By August, I realized that too many of my friends were telling me that I wasn’t shy but quiet and reserved. I realized, too, that in most situations, I felt comfortable starting conversations with people I didn’t know, engaging in conversations in large groups and going to bars, dance clubs and parties by myself.

Though I’m reflective and spend a lot of energy on the inner life, I saw that I equally loved being social. The fact I seek the company of others probably indicated that I was not socially afraid.

So on to 2012.

I’m going to engage in a new challenge:

52: A Year of Writing Basics, Beliefs and Beauty.
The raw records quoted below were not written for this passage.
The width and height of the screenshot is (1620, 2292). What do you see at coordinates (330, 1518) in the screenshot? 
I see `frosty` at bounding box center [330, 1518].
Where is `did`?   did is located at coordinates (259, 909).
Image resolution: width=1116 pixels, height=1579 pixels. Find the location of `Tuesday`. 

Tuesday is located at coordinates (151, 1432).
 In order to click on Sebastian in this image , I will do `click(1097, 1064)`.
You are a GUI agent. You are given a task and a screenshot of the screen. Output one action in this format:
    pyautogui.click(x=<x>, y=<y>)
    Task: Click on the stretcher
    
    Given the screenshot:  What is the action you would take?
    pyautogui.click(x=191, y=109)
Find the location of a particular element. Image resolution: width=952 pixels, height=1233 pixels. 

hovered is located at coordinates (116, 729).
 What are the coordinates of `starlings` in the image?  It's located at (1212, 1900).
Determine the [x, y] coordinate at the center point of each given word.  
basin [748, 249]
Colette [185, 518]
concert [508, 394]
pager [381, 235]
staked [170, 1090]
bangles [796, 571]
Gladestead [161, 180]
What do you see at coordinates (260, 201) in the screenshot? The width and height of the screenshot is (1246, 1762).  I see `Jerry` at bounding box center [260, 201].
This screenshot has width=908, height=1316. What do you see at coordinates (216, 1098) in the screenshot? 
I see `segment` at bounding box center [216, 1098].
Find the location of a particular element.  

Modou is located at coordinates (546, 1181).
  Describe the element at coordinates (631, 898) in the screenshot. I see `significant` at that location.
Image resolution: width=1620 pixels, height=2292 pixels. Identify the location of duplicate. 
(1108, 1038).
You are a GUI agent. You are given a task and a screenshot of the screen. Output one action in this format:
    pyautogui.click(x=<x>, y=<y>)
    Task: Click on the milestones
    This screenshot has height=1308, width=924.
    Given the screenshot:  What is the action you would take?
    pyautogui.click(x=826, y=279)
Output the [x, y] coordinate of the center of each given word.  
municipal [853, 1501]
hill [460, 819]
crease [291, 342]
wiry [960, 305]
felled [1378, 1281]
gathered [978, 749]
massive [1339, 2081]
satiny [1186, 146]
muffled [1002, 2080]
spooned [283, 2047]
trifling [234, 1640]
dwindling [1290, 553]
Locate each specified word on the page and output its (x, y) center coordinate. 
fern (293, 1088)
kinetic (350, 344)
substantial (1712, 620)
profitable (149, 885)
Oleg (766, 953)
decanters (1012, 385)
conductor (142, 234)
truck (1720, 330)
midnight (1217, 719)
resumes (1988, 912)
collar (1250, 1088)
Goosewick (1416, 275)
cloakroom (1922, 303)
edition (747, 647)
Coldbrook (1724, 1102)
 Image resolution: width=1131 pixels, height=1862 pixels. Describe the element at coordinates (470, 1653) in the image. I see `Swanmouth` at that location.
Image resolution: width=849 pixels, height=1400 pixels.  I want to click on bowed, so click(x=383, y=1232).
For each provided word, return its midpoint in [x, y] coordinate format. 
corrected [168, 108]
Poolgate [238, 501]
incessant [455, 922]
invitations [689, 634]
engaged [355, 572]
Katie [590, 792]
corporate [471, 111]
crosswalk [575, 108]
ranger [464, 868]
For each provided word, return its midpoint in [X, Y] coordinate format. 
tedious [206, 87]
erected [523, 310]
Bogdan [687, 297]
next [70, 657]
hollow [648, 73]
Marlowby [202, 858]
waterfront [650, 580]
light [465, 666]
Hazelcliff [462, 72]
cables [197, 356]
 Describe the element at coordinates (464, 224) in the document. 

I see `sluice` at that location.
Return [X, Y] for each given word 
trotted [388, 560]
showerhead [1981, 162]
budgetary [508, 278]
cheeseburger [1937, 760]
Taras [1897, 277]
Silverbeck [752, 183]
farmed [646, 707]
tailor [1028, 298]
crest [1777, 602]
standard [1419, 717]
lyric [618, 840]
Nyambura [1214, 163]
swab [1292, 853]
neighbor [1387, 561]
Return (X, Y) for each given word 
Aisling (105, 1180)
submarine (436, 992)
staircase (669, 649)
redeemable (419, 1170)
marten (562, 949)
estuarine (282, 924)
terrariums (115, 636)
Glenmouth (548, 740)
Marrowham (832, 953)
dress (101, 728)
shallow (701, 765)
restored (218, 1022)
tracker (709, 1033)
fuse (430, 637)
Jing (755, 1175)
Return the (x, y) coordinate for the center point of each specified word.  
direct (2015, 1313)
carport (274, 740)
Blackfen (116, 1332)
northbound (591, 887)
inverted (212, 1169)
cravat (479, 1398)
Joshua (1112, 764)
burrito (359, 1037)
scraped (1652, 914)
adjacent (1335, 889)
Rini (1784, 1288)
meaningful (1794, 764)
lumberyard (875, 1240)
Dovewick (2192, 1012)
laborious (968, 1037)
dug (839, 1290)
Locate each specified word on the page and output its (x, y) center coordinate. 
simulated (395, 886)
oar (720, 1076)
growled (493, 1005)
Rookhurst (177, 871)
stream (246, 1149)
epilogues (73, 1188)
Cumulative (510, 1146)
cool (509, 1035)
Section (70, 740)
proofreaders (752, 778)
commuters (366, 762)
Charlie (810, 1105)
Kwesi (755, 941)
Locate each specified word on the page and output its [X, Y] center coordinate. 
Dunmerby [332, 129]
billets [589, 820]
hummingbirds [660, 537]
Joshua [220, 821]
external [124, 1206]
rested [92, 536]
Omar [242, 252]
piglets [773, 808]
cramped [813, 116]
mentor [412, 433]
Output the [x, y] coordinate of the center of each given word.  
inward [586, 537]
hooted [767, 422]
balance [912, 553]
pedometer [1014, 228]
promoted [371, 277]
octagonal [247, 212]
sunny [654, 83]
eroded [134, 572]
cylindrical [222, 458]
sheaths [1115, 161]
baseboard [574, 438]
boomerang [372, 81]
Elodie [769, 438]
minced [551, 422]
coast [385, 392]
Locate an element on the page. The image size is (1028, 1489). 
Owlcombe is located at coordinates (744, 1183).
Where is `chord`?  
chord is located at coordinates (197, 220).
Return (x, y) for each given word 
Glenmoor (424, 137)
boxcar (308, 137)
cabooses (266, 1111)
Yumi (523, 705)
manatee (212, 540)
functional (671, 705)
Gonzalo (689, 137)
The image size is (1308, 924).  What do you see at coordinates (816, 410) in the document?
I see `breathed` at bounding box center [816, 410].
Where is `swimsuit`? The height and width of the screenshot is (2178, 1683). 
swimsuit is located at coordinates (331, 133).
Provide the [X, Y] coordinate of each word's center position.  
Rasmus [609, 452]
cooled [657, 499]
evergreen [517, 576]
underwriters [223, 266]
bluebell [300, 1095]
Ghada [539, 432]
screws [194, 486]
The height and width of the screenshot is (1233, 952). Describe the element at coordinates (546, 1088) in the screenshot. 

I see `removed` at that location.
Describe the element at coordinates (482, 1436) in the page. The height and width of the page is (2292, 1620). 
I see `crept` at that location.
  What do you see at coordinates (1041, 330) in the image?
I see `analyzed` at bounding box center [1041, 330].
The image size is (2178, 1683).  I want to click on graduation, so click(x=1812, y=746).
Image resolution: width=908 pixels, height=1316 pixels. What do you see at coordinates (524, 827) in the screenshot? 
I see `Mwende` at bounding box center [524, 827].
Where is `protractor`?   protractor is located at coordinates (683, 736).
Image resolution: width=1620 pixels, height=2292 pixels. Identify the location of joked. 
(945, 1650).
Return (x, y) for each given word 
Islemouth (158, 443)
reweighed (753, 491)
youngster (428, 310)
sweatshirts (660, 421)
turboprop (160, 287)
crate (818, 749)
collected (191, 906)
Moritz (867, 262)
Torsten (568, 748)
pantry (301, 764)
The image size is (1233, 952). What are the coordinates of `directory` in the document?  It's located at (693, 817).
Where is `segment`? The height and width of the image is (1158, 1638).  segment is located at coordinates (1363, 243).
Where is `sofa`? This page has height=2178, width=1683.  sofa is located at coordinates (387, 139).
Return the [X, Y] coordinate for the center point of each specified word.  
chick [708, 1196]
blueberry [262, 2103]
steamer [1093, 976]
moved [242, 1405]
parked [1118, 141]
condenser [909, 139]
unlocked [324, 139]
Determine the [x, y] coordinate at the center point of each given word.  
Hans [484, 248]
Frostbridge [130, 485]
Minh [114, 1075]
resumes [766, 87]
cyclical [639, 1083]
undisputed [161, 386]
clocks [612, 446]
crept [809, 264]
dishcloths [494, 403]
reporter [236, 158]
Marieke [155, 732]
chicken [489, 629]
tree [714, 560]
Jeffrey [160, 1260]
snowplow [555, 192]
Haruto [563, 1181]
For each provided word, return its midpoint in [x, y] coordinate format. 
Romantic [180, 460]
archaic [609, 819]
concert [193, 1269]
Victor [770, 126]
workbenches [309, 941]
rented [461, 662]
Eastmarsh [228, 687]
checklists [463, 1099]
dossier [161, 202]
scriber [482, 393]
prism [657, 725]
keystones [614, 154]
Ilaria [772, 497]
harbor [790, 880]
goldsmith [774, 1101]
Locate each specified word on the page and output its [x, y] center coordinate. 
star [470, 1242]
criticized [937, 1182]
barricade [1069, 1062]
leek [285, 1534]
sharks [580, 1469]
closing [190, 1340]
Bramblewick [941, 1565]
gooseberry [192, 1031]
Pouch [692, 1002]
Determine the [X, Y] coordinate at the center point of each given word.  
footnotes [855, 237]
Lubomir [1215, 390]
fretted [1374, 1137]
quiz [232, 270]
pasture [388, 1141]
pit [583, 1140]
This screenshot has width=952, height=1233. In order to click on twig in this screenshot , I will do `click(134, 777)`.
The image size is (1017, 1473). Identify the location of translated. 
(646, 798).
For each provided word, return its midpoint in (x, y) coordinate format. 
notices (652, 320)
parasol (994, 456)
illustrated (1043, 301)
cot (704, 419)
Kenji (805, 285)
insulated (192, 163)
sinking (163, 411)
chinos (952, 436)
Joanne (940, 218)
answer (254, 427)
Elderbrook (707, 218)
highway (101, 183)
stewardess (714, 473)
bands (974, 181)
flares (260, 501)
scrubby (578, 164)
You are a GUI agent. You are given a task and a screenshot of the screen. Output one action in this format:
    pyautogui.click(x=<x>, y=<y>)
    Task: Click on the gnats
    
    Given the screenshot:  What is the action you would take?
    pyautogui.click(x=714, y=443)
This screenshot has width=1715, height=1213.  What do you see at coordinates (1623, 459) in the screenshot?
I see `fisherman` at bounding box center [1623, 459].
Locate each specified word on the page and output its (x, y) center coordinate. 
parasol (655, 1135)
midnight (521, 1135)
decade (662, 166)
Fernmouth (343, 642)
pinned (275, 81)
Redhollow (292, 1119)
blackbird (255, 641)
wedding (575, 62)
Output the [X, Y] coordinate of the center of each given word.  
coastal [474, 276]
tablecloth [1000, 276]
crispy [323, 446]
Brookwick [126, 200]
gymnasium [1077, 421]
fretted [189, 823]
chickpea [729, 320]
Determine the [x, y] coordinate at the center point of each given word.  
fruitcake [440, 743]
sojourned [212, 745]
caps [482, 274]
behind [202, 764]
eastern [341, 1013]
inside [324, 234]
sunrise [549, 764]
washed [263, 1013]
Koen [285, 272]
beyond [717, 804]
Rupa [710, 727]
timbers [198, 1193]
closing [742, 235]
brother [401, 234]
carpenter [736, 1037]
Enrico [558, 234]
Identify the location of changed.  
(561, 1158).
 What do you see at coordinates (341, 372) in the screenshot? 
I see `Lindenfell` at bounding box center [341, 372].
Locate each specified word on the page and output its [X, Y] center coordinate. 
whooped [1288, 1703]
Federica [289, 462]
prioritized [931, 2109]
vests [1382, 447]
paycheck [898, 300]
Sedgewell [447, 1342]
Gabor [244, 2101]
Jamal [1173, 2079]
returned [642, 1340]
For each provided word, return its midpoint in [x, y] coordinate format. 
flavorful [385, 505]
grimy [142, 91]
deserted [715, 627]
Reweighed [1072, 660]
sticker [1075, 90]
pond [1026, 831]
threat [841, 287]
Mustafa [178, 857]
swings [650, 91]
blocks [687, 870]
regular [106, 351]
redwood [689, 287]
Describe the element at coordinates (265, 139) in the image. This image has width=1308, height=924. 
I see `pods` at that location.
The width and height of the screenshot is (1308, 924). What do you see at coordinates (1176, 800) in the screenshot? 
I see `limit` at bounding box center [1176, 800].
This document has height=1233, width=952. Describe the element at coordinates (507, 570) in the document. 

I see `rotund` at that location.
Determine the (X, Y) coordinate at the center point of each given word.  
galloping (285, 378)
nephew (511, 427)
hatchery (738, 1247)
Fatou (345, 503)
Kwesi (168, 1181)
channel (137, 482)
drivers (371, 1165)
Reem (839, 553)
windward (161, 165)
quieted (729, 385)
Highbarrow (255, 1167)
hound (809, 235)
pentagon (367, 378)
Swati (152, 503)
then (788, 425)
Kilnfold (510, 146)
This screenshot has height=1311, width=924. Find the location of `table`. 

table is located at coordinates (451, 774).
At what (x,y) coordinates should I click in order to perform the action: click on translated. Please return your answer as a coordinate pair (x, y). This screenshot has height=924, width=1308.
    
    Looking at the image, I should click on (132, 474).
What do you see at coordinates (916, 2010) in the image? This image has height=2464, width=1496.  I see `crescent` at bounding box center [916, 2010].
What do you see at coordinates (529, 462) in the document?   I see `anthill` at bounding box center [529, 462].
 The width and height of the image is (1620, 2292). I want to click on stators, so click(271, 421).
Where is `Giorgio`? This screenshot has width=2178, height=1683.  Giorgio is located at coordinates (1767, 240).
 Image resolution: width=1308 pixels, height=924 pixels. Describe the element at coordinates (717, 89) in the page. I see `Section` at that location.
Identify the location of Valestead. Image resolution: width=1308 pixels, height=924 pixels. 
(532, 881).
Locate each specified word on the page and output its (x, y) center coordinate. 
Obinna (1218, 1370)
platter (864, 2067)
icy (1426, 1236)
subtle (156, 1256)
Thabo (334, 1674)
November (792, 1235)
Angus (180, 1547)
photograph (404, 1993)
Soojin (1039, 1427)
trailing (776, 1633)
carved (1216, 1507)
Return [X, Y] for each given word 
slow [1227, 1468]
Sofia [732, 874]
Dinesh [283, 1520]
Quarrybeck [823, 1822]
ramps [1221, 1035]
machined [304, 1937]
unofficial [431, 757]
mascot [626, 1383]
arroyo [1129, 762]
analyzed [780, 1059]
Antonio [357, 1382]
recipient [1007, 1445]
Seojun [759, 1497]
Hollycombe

Each week, I will tackle a writing topic, reflect on the writing process and remark on any beauty I find in the writing life. At the same time, I will try to get my work published and work on my fourth novel.

I’ll start with the basics, such as Plot, Setting, Character, Dialogue, Pacing, Arc and Tension.

I will reflect on how reading influences writing, what is creativity and what motivates and inspires.

I will talk about my struggles, frustrations and accomplishments as I look for an agent, write stories and poems, and try to market myself as a writer. I hope that as I write about writing, I will become a better writer and inspire a beginning or veteran writer to engage in the social side of writing: talking about the passion that gives life to words.